Following up on the suggestion from Nick Cox, this problem takes a very simple form, given that $a$ and $b$ are strictly positive.
If$$y=\frac{a-b}{a+b}$$ then $$\frac{y+1}{2}=\frac{a}{a+b}$$
and $$\text{logit}\left(\frac{a}{a+b}\right)=\log\left(\frac{a}{b}\right)=\log a -\log b.$$
This form simplifies thinking about the nature of error terms of this transformed response, in terms of the variances of the log-transformed $a$ and $b$ and their covariance.
For your application to acoustic power spectral densities, this is similar to examining differences on a decibel-type scale. You might consider using this form instead for your response variable, as it includes all the information in your original proposal, has a simple interpretation, and will have much better properties for statistical testing, including use in mixed models as your mention of GLMM suggests.

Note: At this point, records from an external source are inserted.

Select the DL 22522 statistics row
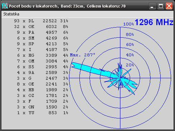Screen dimensions: 175x131 click(x=41, y=21)
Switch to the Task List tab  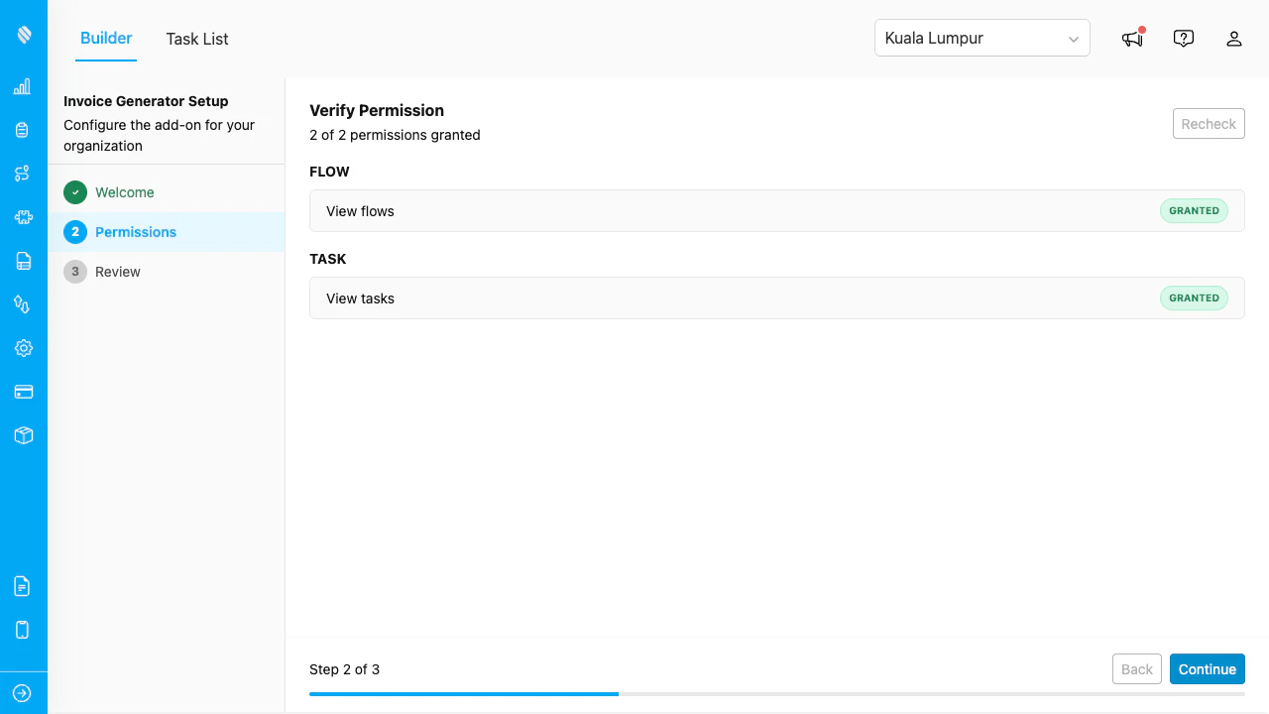point(196,39)
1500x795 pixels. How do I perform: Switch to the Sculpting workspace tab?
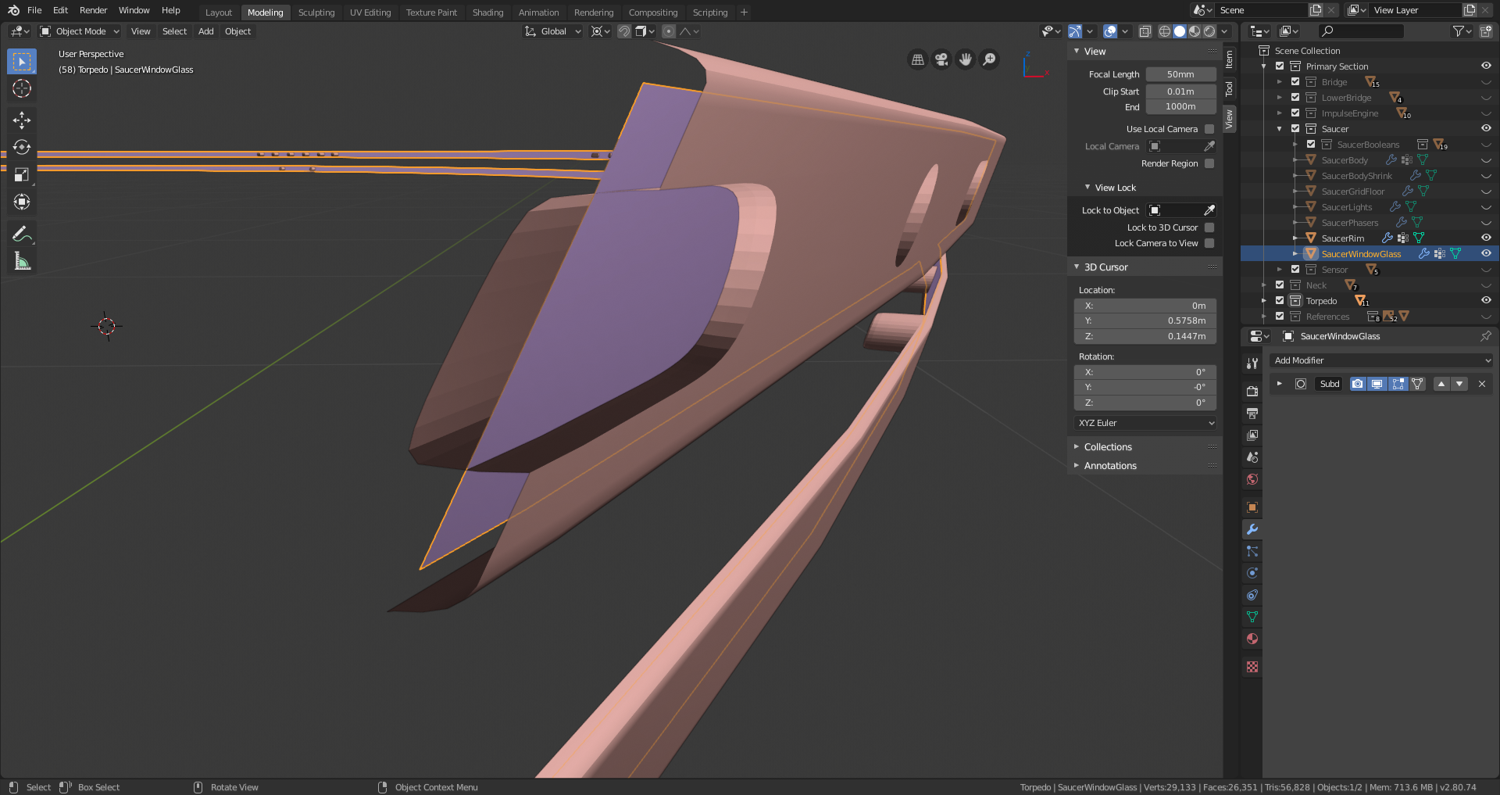[x=316, y=13]
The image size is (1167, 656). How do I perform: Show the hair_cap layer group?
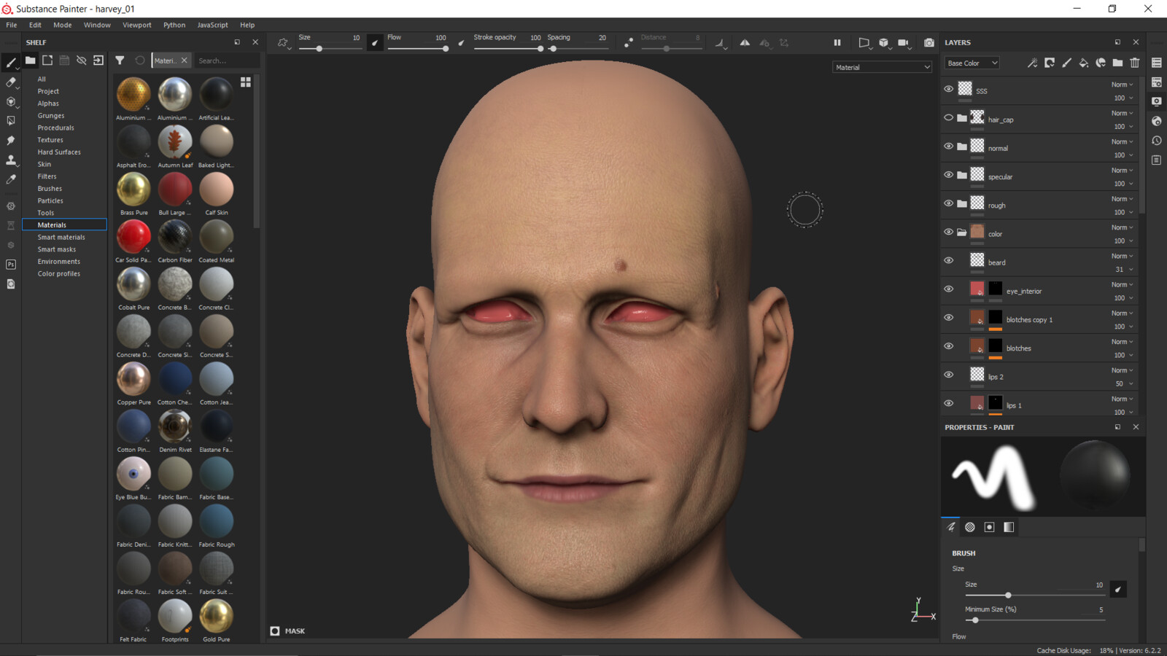click(x=948, y=117)
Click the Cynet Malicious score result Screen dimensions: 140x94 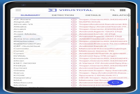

Added in response to comment:
The above shows that using $(\log a -\log b)$ as a response variable in an ordinary linear regression does much the same thing as analyzing your $\frac{a-b}{a+b}$ ratio, transformed as suggested by @NickCox, as a response variable via a logit in a generalized linear model (GLM). Whatever you are trying to measure with that ratio can also be measured by the difference in log power spectral densities, in a way that provides a good deal more flexibility and possibly power.
Using the difference in log power spectral densities as the response variable, you might be able to perform ordinary linear regression and avoid use of a generalized model completely, unless you need to examine random effects or repeated measures, which would make this a mixed model that might need analysis as a GLMM (generalized linear mixed model) depending on experimental design.

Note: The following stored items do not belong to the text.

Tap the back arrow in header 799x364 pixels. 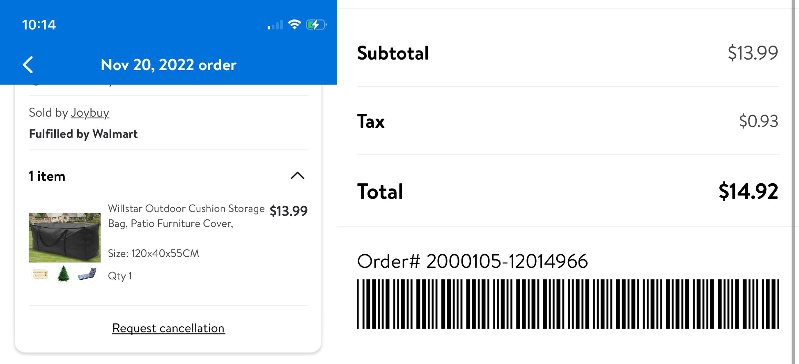coord(28,65)
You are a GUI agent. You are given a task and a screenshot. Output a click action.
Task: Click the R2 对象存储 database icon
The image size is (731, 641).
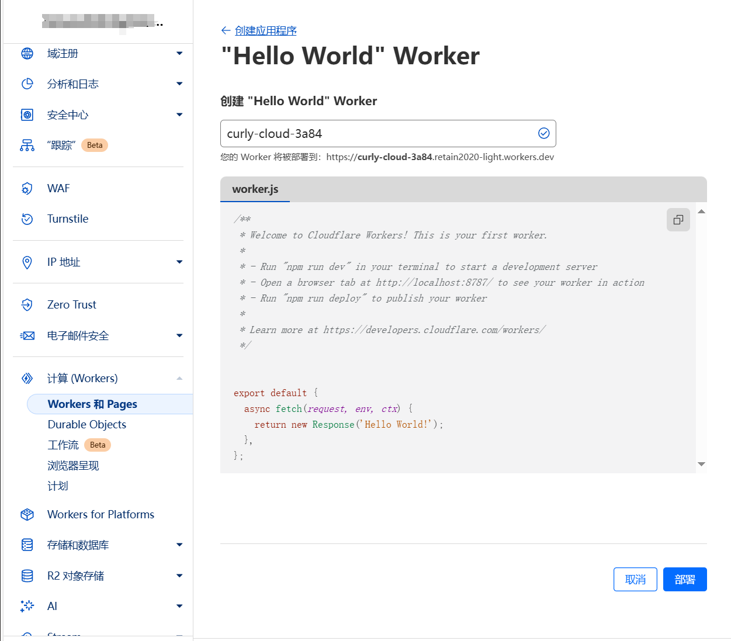(x=27, y=576)
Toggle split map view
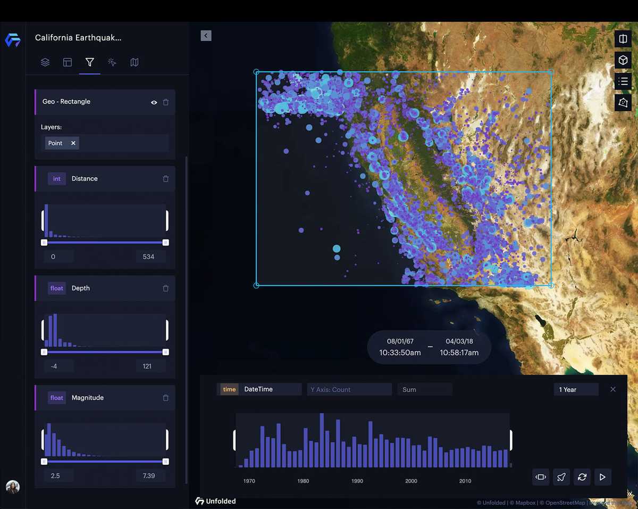The height and width of the screenshot is (509, 638). (x=623, y=39)
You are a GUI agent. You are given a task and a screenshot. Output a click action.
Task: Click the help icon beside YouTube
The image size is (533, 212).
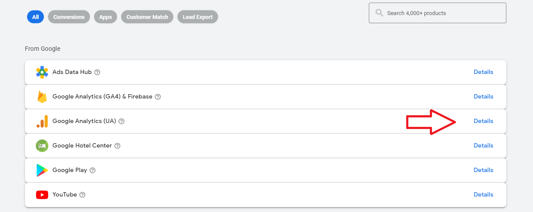[x=83, y=195]
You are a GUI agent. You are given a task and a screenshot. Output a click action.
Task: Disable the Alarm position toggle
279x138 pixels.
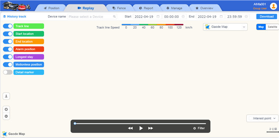(x=8, y=49)
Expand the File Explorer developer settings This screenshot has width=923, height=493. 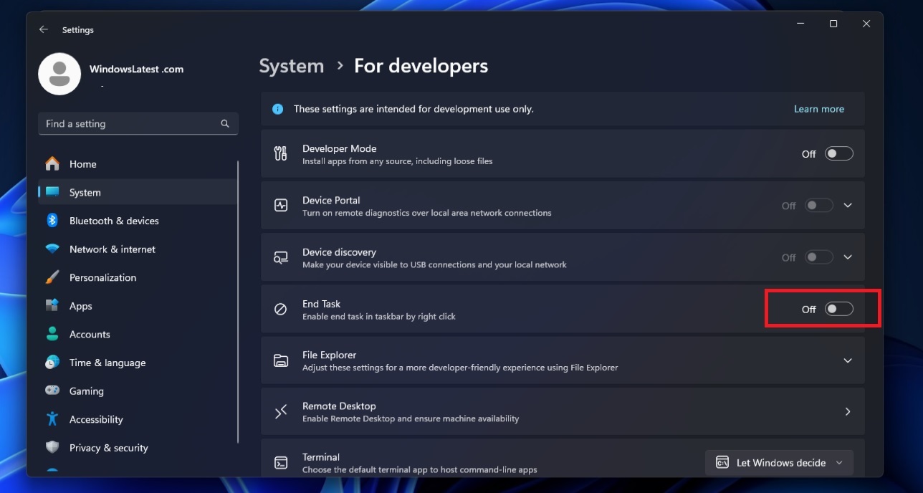[x=848, y=360]
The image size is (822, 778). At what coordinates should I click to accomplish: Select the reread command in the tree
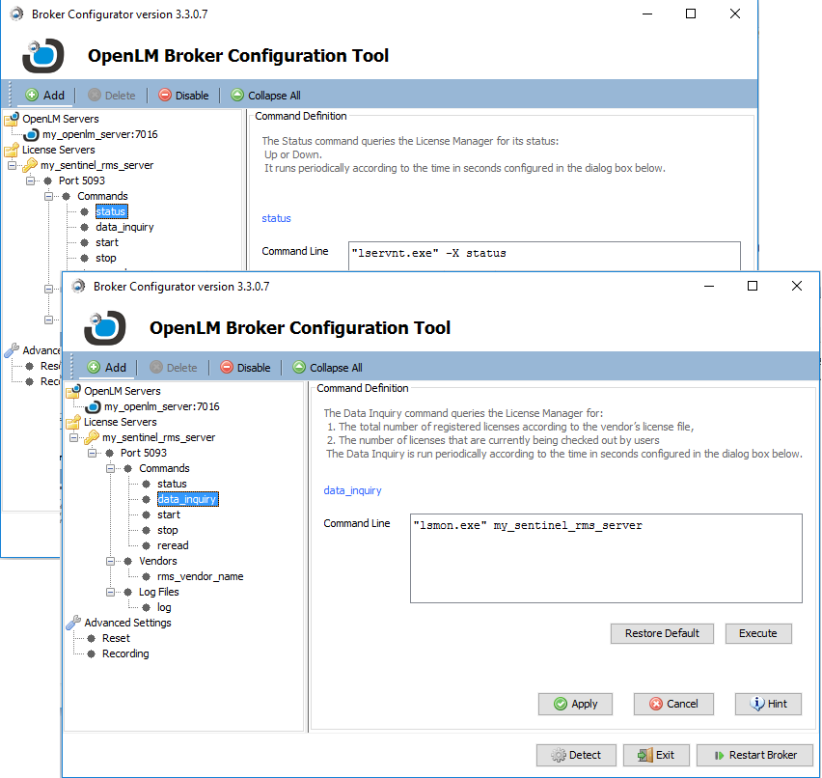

Going a step further, working in the log scale of all the individual power spectral density measurements as the response variable might make it easier to examine and explain influences on the joint distribution of $a$ and $b$ and their absolute levels, something that is lost in the ratio that you propose.
For example, say you had a predictor variable $X$ that might be related both to the absolute levels of $a$ and $b$ and to the ratio that you originally wished to examine. If $PSD$ stands for measurements of power spectral density, indexed by a binary factor variable $band$ that represents whether a measurement is in the $a$ or the $b$ band, you could examine the following type of model:
$$\log PSD = \beta_0 + \beta_b band + \beta_X X + \beta_{bX}(band:X)$$
In default R coding, $\beta_0$ would be the $\log PSD$ at the baseline values of your predictor variables, $\beta_b$ the difference in $\log PSD$ between the 2 bands at the baseline value of $X$, and $\beta_X$ the influence of $X$ on $\log PSD$ at the baseline value of $band$. $\beta_{bX}$ is the interaction between $band$ and $X$, which can be thought of as the influence of variable $X$ on the $\log PSD$ difference between the two bands.

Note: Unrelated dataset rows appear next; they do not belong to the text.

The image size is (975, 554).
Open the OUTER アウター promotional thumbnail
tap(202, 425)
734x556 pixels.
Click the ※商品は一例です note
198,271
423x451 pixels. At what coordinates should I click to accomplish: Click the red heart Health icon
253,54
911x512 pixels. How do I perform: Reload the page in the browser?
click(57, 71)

Testing significance of that interaction term would be functionally the same as looking for a relation of your ratio to $X$ in a GLM (perhaps with some differences in the model of the error variances), but in a way that also takes into account the influence of $X$ on $a$ and $b$ jointly, via $\beta_x$. Even if you need to use a GLMM, you are probably better off developing a model of the individual $a$ and $b$ measurements in this way, rather than throwing away so much information by first taking the ratio that you propose.